13.7.–24.7.2026

Forest School

Habitat, Bildung und ökologische Resilienz in Guinea-Bissau

Architekturgalerie München

Öffnungszeiten
Mo–Sa 15–19 Uhr

Forest School denkt Schule als Landschaft, als Gemeinschaft und als lebendiges ökologisches System. Initiiert von Prof. Dr. Silvia Benedito in Zusammenarbeit mit der NGO KAFO entwickeln Studierende der Harvard University und der TU Graz Entwürfe für einen Lernort in Guinea-Bissau, der Umweltbildung, lokales Wissen und klimaangepasste Architektur miteinander verbindet. Die Ausstellung in der Architekturgalerie München zeigt räumliche Visionen zwischen Wald, Klimaresilienz und kollektivem Lernen.

Aufbauend auf den ersten Entwürfen und Forschungen von Studierenden der Harvard University unter Leitung von Silvia Benedito wurde das Projekt anschließend am Institut für Architektur und Landschaft der TU Graz weitergeführt. Unter dem Titel HABITAT untersuchten Studierende die Forest School als architektonisches und landschaftliches Gefüge, das menschliche und nicht-menschliche Lebensräume zusammendenkt. Der Begriff HABITAT beschreibt dabei nicht nur einen Ort des Lebens, sondern ein räumliches System gegenseitiger Abhängigkeiten — zwischen Klima, Vegetation, Material, Wasser, Gemeinschaft und Wissen. Die Entwürfe beschäftigen sich mit lokalen Baumaterialien, traditionellen Konstruktionstechniken, klimatischen Bedingungen sowie mit Fragen kollektiver Nutzung und langfristiger Pflege. Architektur wird hier als Teil eines ökologischen Kreislaufs verstanden — eingebettet in natürliche Prozesse und soziale Strukturen.

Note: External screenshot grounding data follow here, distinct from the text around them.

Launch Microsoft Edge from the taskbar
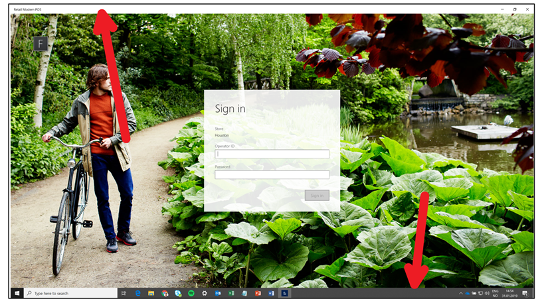The width and height of the screenshot is (544, 305). [138, 292]
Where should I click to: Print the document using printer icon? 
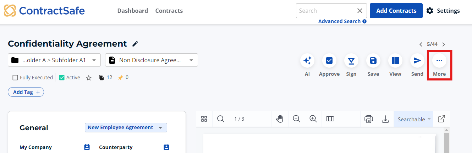tap(369, 119)
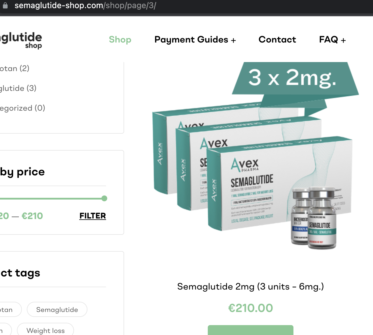Apply the price FILTER
This screenshot has width=373, height=335.
(x=93, y=216)
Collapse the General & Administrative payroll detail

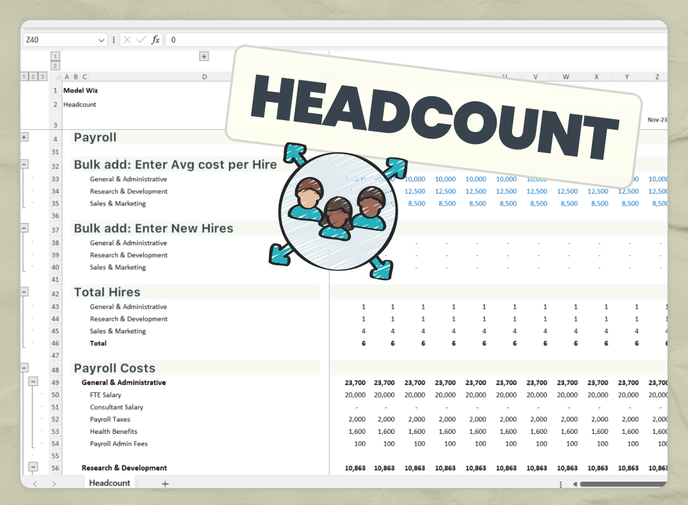(32, 381)
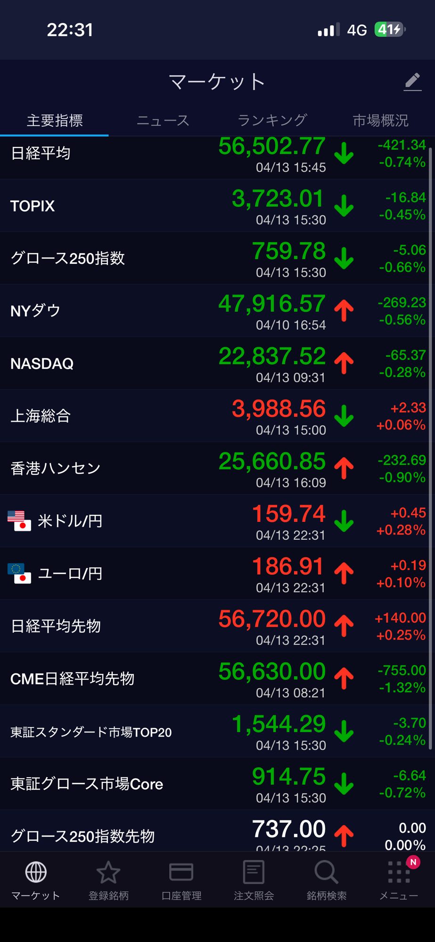Open 口座管理 card icon
Image resolution: width=435 pixels, height=942 pixels.
[x=181, y=872]
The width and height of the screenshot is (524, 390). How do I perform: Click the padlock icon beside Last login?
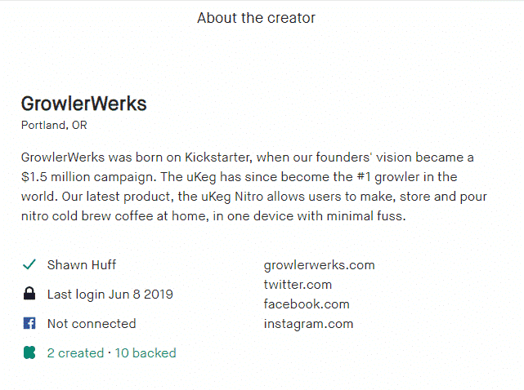tap(29, 295)
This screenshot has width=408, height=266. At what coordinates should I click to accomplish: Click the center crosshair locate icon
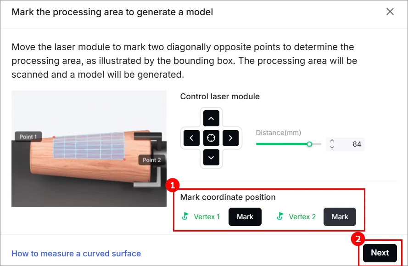[x=211, y=138]
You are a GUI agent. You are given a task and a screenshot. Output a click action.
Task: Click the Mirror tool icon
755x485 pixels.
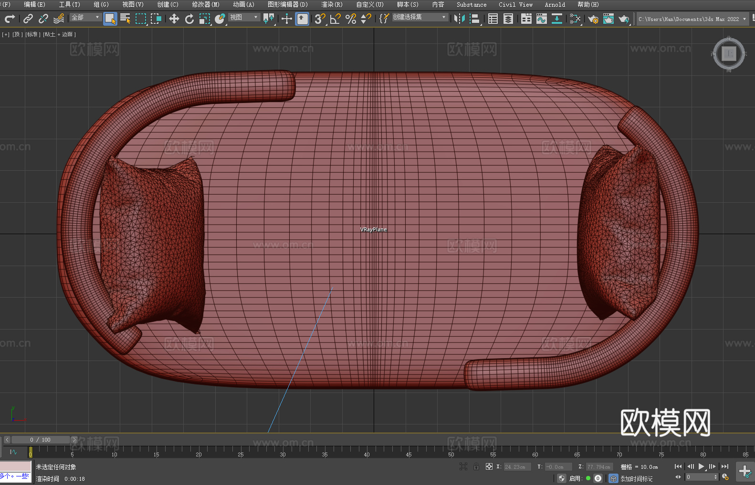(459, 19)

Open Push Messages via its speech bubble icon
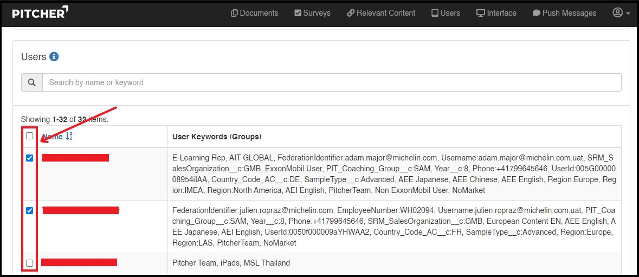click(x=536, y=13)
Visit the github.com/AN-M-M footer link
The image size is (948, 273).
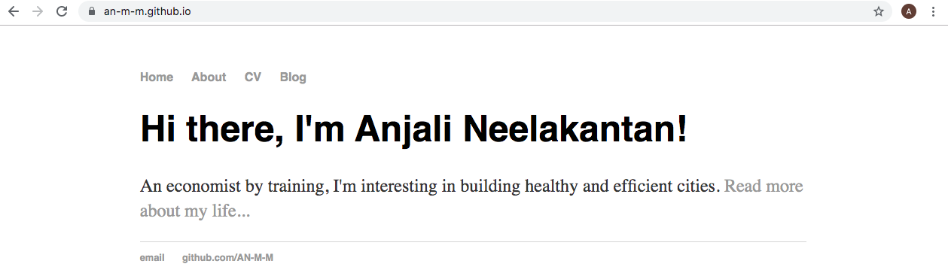(227, 258)
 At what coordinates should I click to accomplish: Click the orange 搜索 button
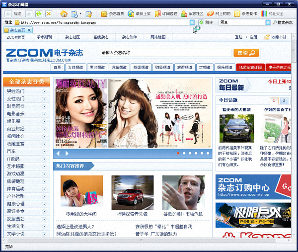(246, 53)
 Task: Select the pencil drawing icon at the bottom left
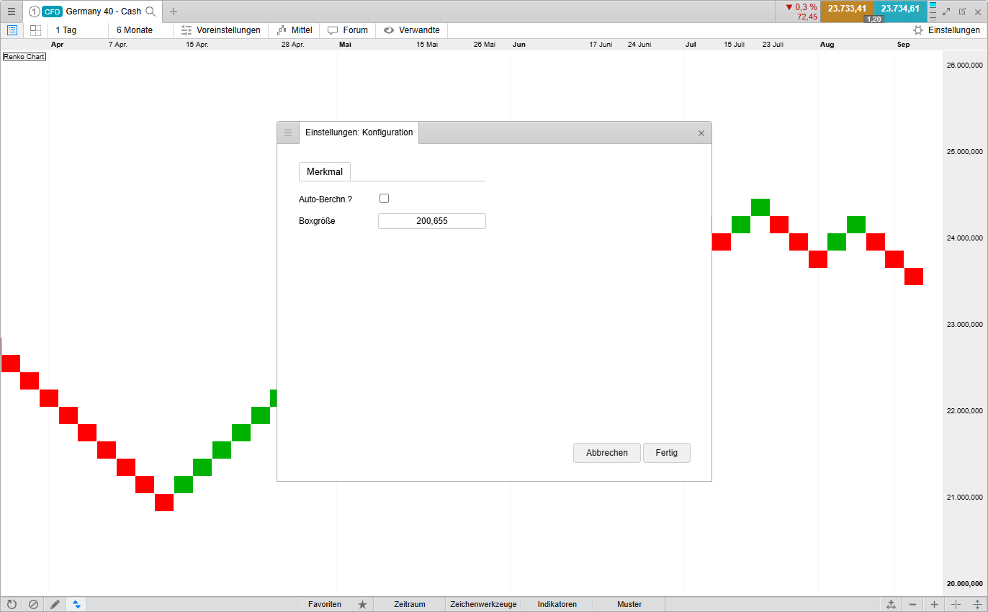(55, 604)
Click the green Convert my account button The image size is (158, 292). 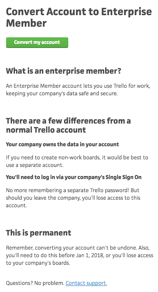37,42
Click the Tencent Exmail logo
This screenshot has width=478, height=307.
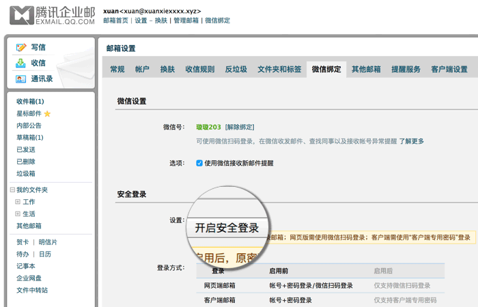click(x=52, y=16)
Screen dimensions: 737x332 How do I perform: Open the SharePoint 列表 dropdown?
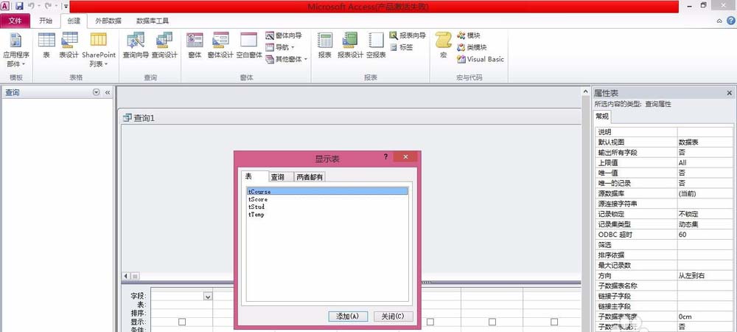click(99, 59)
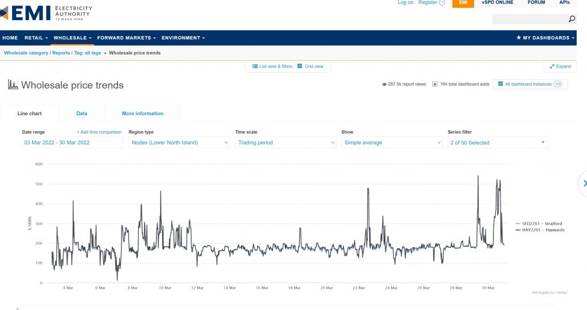This screenshot has height=310, width=587.
Task: Click the Log on link
Action: [x=405, y=3]
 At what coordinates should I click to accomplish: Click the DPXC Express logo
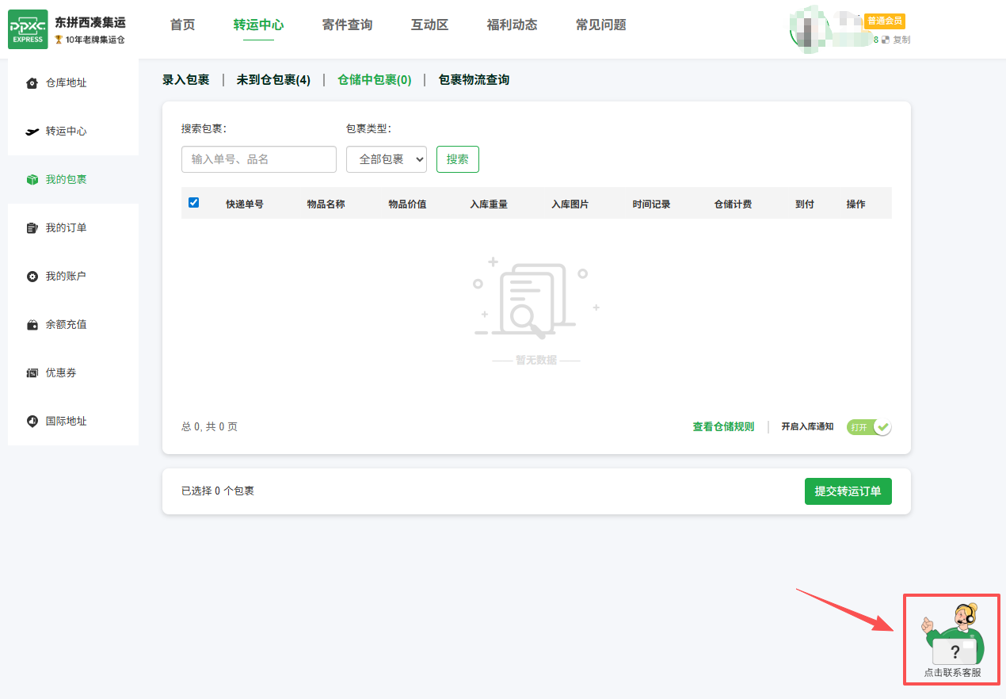tap(28, 29)
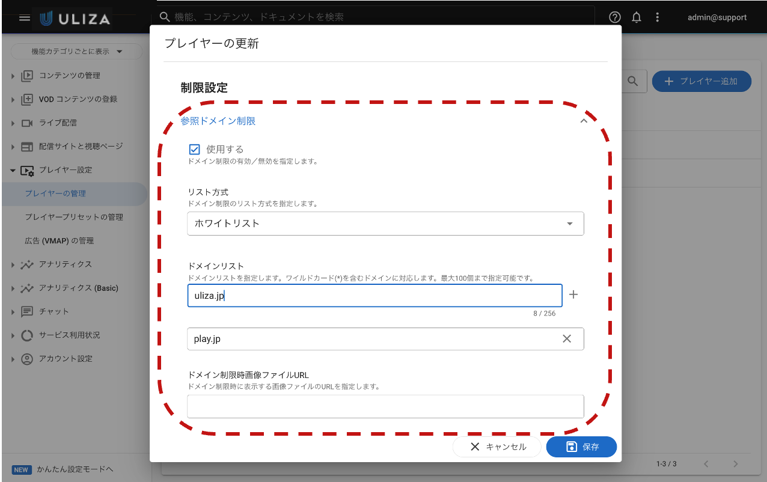767x482 pixels.
Task: Open the hamburger navigation menu
Action: point(24,17)
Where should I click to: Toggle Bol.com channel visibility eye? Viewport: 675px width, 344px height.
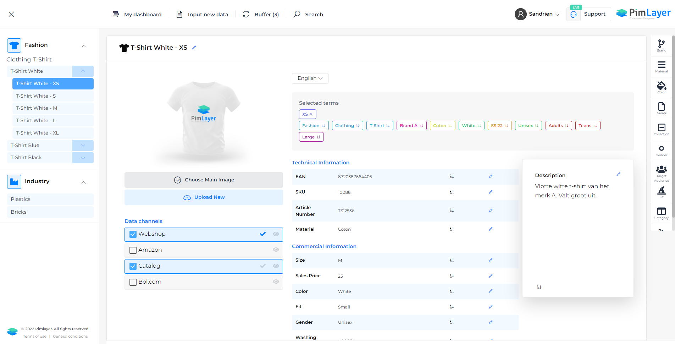pyautogui.click(x=276, y=282)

Die Ausstellung in der Architekturgalerie München zeigt die Ergebnisse dieser internationalen Zusammenarbeit. Sie versammelt räumliche Untersuchungen, Modelle, Zeichnungen und spekulative Szenarien einer Schule, die Lernen, Landschaft und Gemeinschaft miteinander verbindet und neue Perspektiven auf klimaangepasste Architektur und gemeinschaftsorientierte Bildungsräume eröffnet.